$ man data-lake
Data Lake
A persistent store of every enrichment result, qualification score, and engagement signal your GTM team has ever generated. Keyed by company domain. Queried before enrichment to avoid re-paying for data you already have.
most GTM teams treat enrichment as a per-campaign expense. they enrich 500 leads, run the campaign, archive the table, and start fresh next quarter. if 200 of those leads overlap, they just paid for the same data twice. a data lake stores every enrichment result with a timestamp. before running a new campaign, you query the lake first and only enrich the gaps. I've seen this cut enrichment costs by 40-60% for teams with overlapping target lists. beyond cost savings, a data lake builds institutional knowledge. you can see how a company's tech stack, headcount, and hiring signals changed over six months. that context makes outbound more relevant than any single-point enrichment.
I build a simple data lake as the foundation of every GTM engagement.

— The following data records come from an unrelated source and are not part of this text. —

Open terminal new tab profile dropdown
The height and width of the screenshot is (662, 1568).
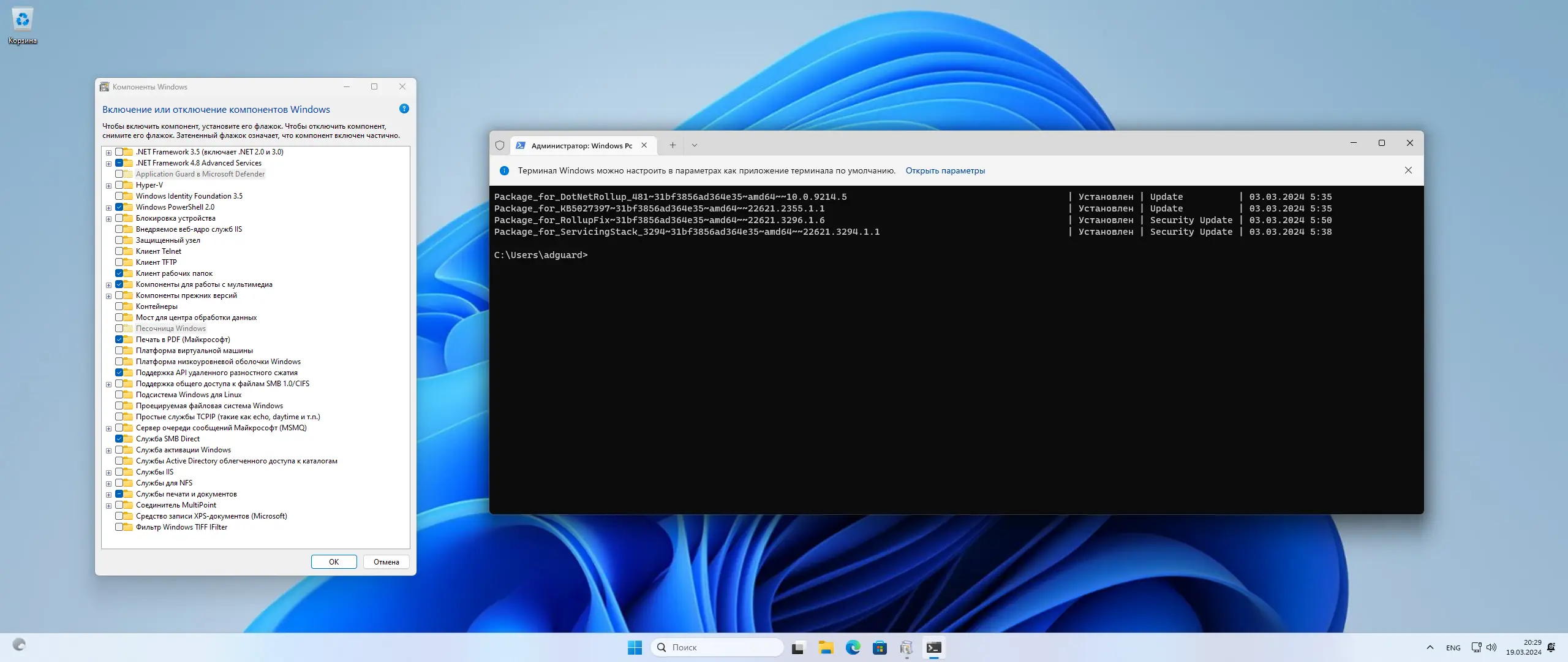tap(694, 145)
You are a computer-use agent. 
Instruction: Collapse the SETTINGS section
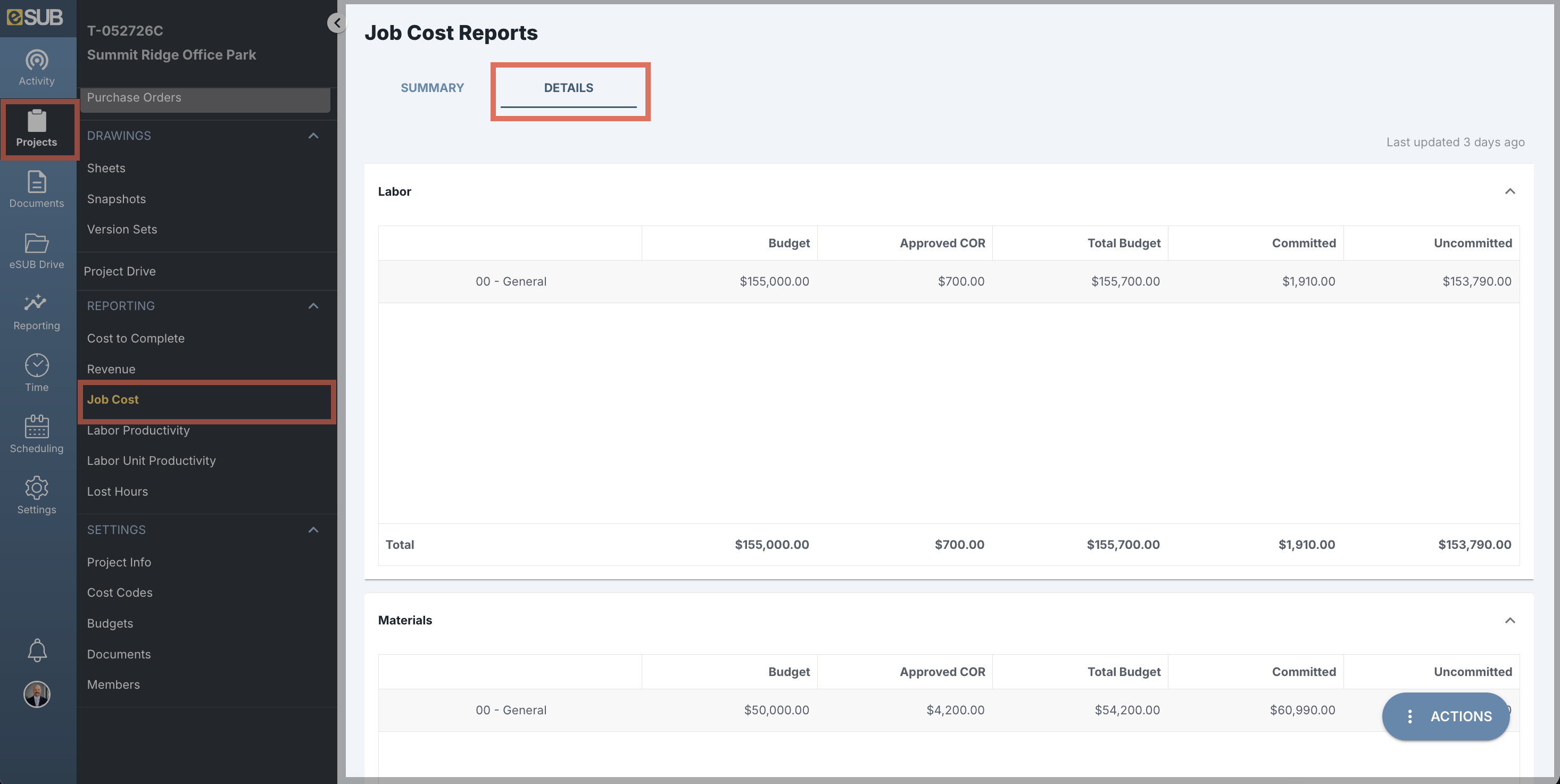(313, 530)
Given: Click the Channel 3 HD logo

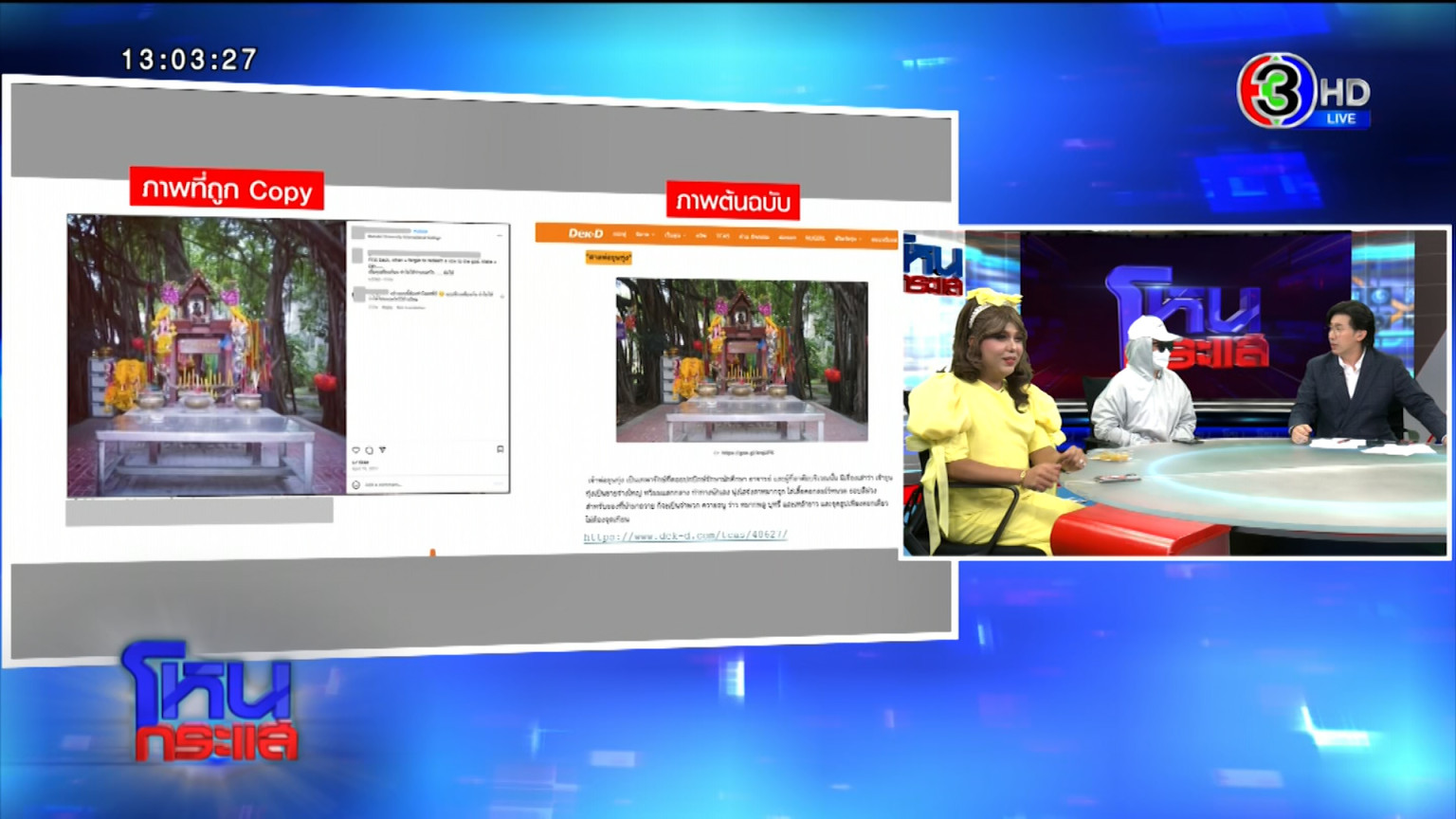Looking at the screenshot, I should (x=1303, y=90).
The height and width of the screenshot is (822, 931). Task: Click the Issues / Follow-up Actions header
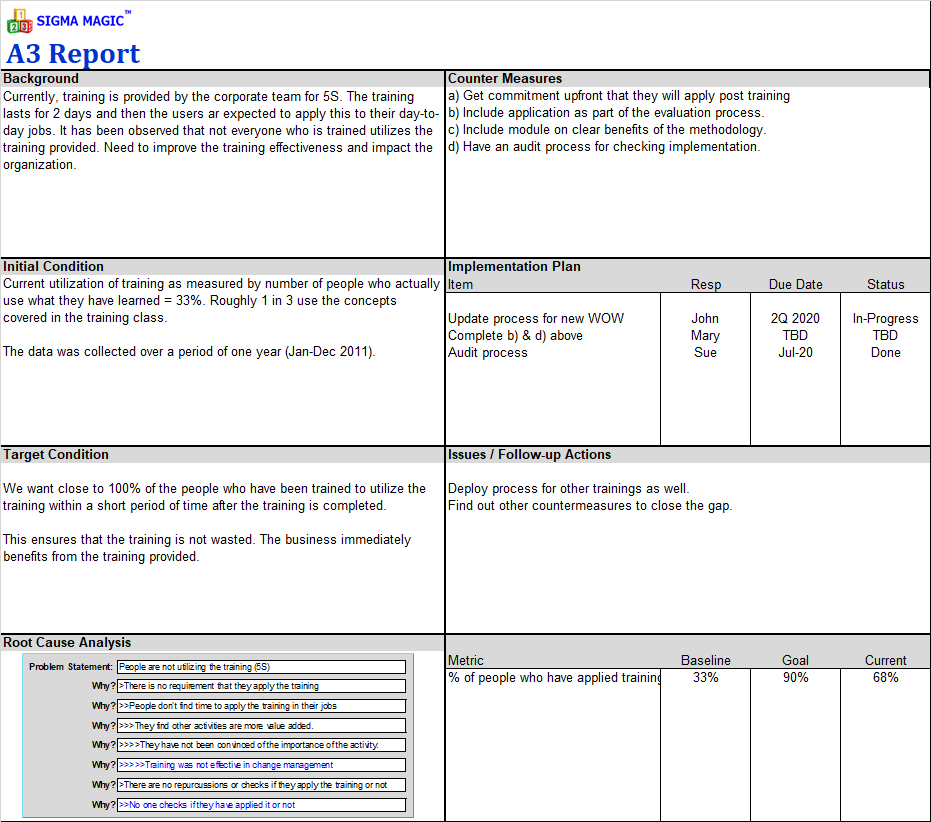click(x=531, y=454)
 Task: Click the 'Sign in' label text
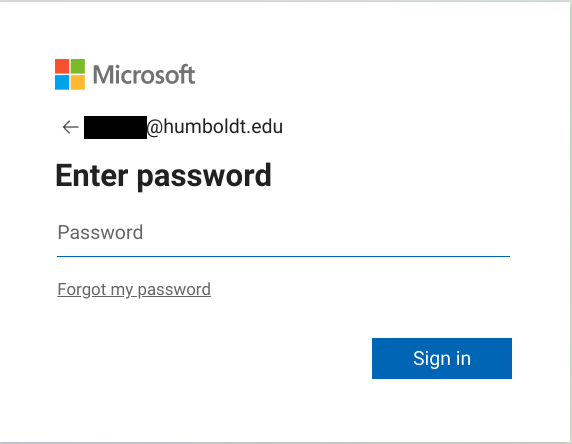pyautogui.click(x=442, y=358)
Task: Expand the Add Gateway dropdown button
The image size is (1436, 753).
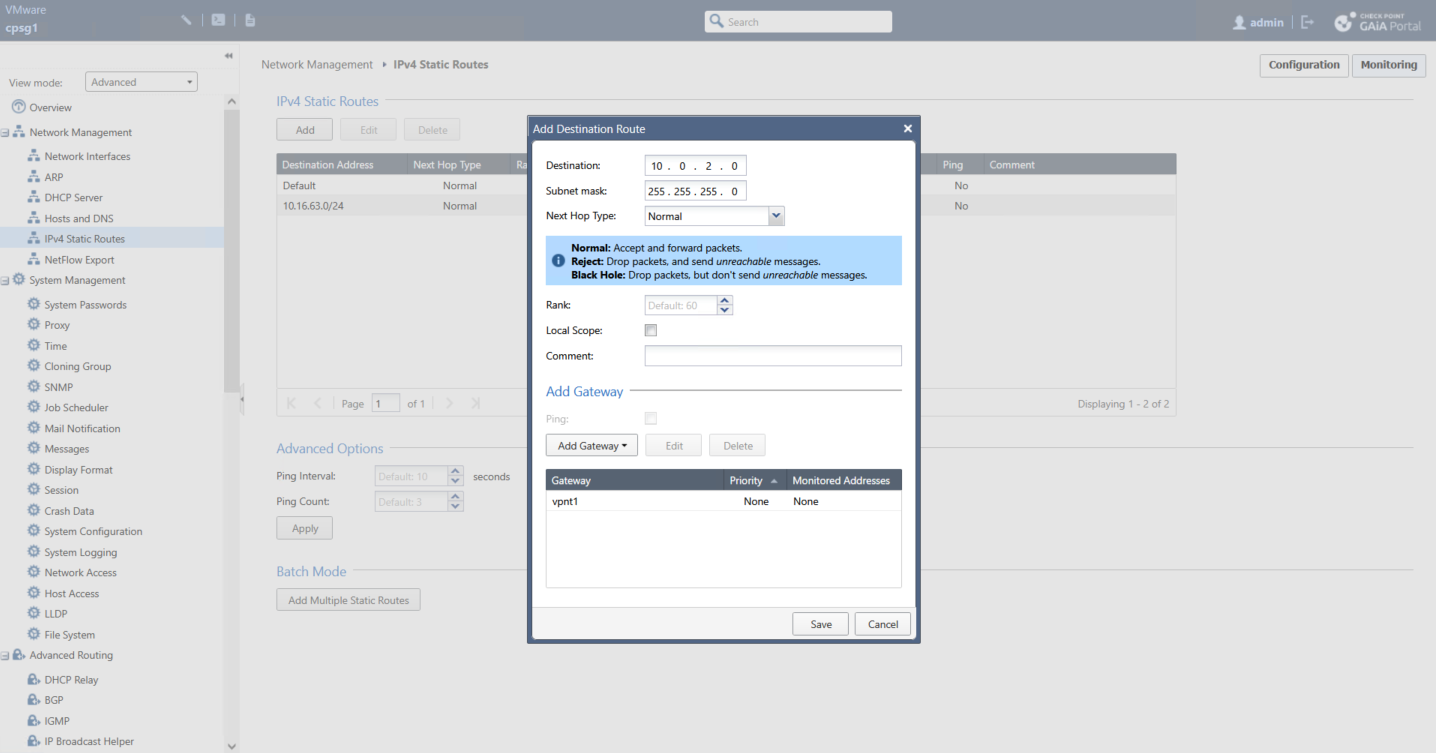Action: tap(592, 446)
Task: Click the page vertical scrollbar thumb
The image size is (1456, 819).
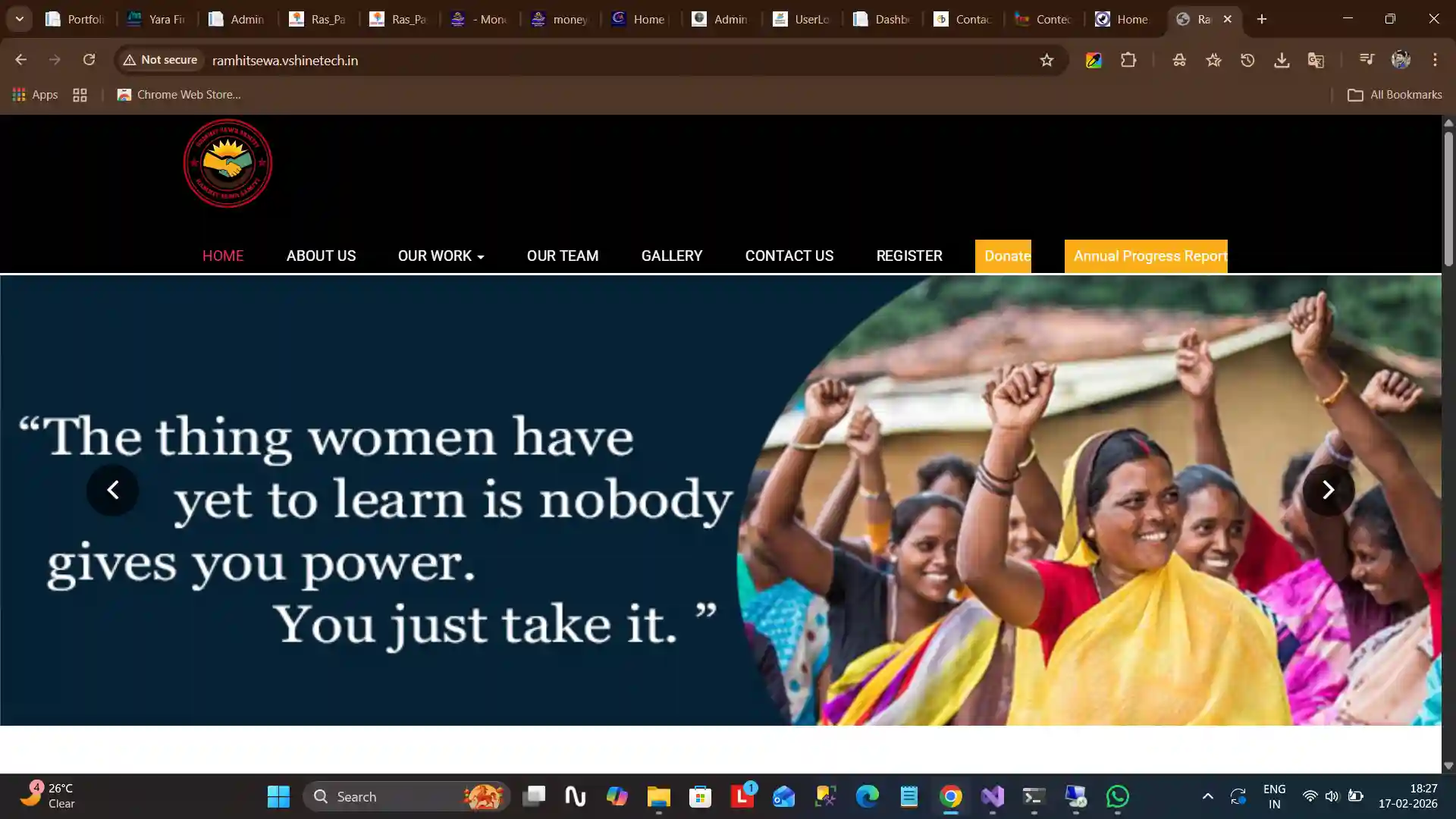Action: click(x=1448, y=199)
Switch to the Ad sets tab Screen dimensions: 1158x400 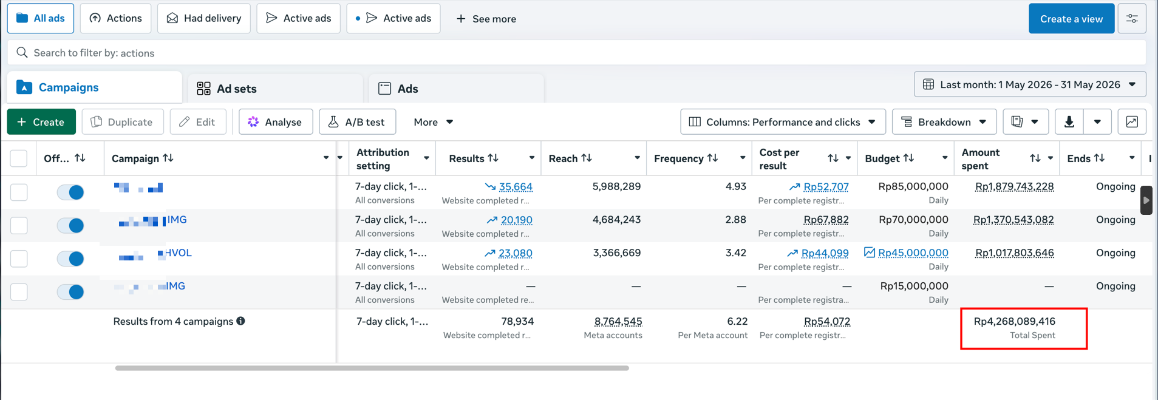[275, 89]
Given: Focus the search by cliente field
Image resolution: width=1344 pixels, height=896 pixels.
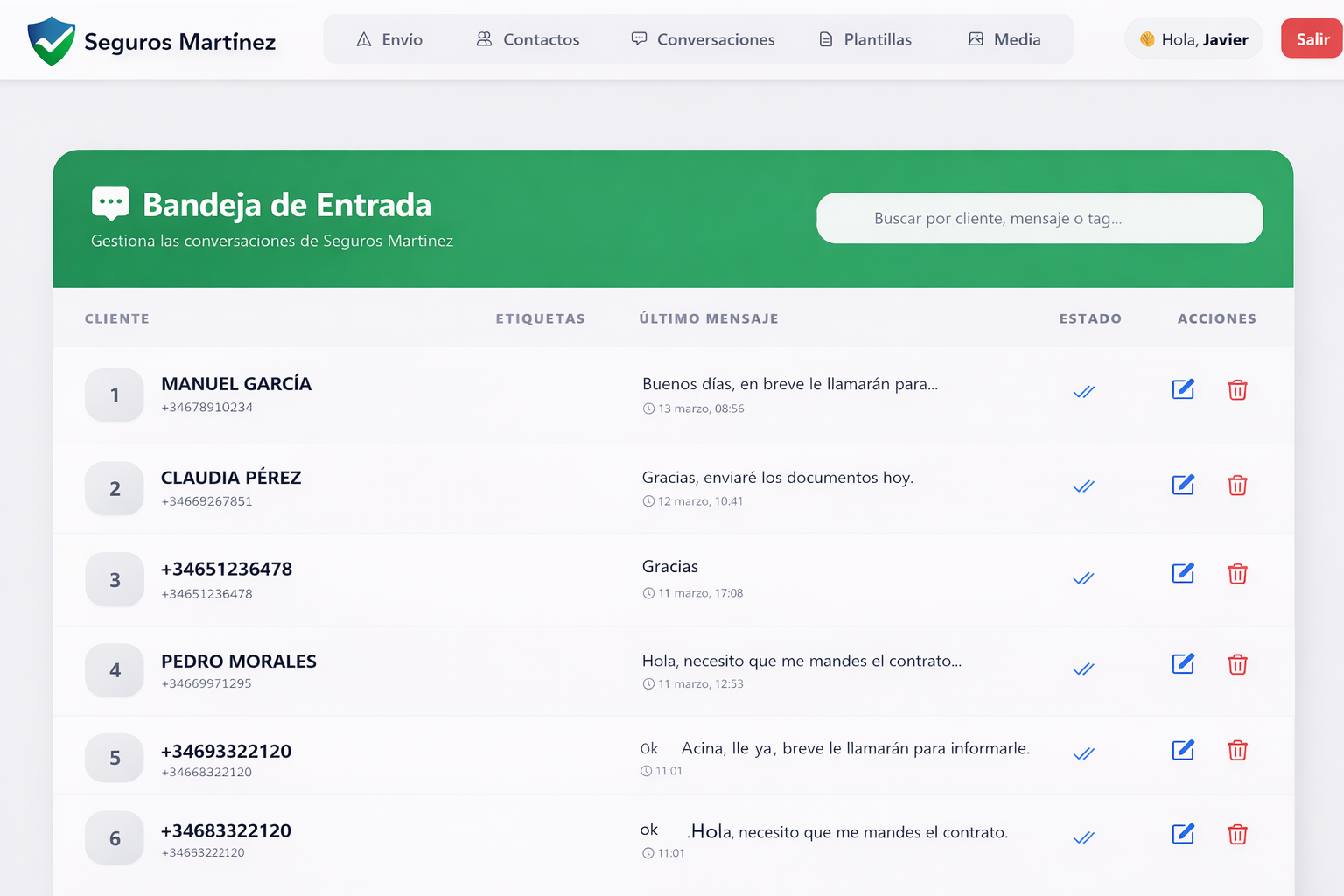Looking at the screenshot, I should (x=1040, y=218).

PostgreSQL or SQLite with three core tables: companies (keyed by domain), contacts (keyed by email), and enrichment_results (timestamped). every enrichment pipeline checks the lake first. if the company was enriched within 90 days, use the cached data. only call Clay, Apollo, or Exa for stale or missing records. the lake also feeds analytics - which companies appeared in multiple campaigns, which contacts engaged across channels, which enrichment providers returned the best data. that is the kind of analysis you cannot do when every campaign is a throwaway CSV.